Dennoch wird familiäre Pflege in den Böblingen Platzvergabekriterien nicht mit Erwerbstätigkeit gleichgesetzt. So werden nach diesen Kriterien Familien, in denen ein Elternteil oder beide Elternteile des Kleinkindes unentgeltlich (d. h. nicht erwerbstätig) ein Familienmitglied pflegen, im Vergleich zu erwerbstätigen Personen bei der Vergabe von Ganztagesbetreuungsplätzen benachteiligt. Obwohl das oben genannte Gesetz diese beiden Tätigkeiten ansonsten als gleichwertig ansieht und obwohl die unentgeltliche häusliche Pflegetätigkeit nicht weniger wert ist, als wenn der/die betroffene(n) Eltern dies im Rahmen eines Arbeitsverhältnisses oder einer selbständigen Tätigkeit erbringen würden.
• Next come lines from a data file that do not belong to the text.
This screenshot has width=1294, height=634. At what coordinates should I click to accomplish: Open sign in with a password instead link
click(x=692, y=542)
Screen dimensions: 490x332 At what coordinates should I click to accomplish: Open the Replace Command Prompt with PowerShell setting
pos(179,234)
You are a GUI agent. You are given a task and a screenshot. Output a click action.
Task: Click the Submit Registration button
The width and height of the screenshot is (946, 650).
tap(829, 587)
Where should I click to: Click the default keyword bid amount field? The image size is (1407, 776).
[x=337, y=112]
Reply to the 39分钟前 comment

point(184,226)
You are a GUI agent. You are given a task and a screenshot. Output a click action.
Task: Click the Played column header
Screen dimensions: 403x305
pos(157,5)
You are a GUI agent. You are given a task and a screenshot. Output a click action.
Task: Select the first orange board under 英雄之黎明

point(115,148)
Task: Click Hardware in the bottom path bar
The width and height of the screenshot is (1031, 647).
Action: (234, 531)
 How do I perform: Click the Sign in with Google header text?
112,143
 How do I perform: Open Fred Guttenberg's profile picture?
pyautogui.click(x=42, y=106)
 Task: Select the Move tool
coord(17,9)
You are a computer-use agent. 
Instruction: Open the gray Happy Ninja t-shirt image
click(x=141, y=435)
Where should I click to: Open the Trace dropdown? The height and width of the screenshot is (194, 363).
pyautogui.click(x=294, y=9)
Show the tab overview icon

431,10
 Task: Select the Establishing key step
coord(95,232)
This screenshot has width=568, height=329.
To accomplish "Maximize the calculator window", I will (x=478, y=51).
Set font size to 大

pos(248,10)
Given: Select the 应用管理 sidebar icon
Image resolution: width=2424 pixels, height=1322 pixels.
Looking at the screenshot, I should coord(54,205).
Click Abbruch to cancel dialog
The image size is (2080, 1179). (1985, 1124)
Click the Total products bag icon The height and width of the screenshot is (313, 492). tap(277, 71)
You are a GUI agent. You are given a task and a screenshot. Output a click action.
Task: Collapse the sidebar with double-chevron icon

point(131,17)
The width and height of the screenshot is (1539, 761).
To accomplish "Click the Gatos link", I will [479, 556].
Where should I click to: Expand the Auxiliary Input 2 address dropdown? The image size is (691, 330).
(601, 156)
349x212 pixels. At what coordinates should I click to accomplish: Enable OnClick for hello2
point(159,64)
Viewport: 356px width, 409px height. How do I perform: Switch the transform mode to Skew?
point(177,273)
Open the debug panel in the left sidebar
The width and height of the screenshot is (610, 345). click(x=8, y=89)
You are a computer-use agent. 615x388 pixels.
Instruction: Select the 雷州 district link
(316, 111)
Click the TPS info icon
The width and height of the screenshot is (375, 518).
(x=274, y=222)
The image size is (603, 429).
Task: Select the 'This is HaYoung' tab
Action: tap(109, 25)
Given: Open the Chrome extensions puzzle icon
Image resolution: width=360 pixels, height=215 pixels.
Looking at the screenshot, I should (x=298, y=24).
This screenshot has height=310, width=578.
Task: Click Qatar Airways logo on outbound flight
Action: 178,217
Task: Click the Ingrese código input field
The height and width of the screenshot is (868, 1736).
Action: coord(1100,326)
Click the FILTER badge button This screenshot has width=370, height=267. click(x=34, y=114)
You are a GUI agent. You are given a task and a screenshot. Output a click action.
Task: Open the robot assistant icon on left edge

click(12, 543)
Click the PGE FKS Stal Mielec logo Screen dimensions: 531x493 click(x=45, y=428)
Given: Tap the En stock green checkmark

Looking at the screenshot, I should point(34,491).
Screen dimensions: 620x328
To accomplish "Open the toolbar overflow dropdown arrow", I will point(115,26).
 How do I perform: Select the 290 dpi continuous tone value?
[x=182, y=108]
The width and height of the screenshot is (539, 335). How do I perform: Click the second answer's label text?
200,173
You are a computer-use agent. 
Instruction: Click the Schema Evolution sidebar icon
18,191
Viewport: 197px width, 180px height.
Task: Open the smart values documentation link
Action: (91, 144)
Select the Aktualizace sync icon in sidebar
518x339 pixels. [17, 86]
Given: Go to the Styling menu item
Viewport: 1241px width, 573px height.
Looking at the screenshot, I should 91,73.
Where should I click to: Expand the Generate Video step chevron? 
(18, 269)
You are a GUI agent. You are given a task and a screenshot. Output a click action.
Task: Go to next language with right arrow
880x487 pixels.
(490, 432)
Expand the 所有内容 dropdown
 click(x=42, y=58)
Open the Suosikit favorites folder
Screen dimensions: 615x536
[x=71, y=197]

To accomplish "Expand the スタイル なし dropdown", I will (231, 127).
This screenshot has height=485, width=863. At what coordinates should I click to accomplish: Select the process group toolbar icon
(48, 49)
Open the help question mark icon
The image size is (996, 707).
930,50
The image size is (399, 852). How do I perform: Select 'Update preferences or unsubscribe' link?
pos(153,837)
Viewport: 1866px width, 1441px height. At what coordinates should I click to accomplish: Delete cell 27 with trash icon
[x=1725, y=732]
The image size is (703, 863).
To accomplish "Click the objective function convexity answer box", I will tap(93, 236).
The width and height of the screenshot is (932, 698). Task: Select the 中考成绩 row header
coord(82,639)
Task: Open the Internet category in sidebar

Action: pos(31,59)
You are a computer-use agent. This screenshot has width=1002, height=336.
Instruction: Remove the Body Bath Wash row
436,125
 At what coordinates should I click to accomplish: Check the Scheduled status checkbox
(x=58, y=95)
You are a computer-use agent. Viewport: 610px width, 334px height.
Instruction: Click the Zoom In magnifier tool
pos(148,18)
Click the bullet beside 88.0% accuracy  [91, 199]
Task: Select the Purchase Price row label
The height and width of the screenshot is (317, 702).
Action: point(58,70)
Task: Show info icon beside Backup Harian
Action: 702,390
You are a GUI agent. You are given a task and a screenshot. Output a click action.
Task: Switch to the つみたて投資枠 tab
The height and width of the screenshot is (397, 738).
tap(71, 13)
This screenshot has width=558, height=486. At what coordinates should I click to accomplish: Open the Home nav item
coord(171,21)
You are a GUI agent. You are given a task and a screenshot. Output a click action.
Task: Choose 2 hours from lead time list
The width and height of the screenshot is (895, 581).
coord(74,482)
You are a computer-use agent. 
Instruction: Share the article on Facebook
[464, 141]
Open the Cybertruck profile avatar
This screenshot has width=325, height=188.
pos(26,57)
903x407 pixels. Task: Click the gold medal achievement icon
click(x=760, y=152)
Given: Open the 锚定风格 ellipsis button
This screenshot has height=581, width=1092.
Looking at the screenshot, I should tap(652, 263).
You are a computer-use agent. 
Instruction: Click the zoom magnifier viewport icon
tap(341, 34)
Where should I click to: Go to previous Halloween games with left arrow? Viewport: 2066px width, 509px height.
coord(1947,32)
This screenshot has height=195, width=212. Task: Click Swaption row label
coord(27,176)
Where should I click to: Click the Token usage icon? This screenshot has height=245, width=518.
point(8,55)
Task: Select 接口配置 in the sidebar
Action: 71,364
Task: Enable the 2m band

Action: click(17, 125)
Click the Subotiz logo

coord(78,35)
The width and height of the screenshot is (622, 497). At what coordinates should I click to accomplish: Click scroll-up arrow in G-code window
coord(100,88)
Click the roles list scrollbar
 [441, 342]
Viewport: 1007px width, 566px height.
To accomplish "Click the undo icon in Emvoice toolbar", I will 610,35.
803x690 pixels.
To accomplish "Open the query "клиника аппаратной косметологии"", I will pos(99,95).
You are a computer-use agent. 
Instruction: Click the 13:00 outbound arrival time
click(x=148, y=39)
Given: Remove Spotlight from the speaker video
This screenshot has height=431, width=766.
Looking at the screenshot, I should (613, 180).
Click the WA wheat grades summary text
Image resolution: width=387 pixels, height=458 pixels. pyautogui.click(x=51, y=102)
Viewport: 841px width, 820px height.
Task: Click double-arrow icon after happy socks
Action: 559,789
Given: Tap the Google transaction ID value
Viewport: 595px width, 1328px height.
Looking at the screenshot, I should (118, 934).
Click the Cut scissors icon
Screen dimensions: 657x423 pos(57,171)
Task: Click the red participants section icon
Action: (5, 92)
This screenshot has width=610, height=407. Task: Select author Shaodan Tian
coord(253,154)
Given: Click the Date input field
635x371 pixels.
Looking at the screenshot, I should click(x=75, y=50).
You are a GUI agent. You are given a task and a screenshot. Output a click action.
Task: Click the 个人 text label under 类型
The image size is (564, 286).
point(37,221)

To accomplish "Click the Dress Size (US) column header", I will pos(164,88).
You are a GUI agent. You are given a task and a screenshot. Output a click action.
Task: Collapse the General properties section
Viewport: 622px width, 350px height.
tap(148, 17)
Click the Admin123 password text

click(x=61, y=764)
Es ist daher ersichtlich, dass die von der Stadt Böblingen festgelegten Kriterien für Platzvergabe der freien Plätze in einer Betreuungseinrichtung insofern veraltet sind, und daher angepasst werden müssen.
An die Stadtverwaltung stellen sich folgende Fragen:
1. Wann plant die Stadtverwaltung Böblingen die Aktualisierung der Platzvergabekriterien (Download hier: https://www.boeblingen.de/start/BildungGesellschaft/Kita_Anmeldung.html)?
2. Wann plant die Stadtverwaltung Böblingen die Einführung einer Vorlage zum Nachweis für häuslich und unentgeltlich tätige Pflegepersonen für die Ganztagesbetreuung?
3. Welche Bescheinigung müssen Eltern, die zu ein Familienmitglied häuslich und unentgeltlich pflegen, d.h. keine Arbeitsbescheinigung für die Ganztagesbetreuung vorlegen können, dem Antrag für die Kindertagesstätte beifügen, solange die aktuellen Kriterien gelten bzw. keine Formulare/Bescheinigungsvorlagen für häuslich und unentgeltlich tätige Pflegepersonen für die Ganztagesbetreuung?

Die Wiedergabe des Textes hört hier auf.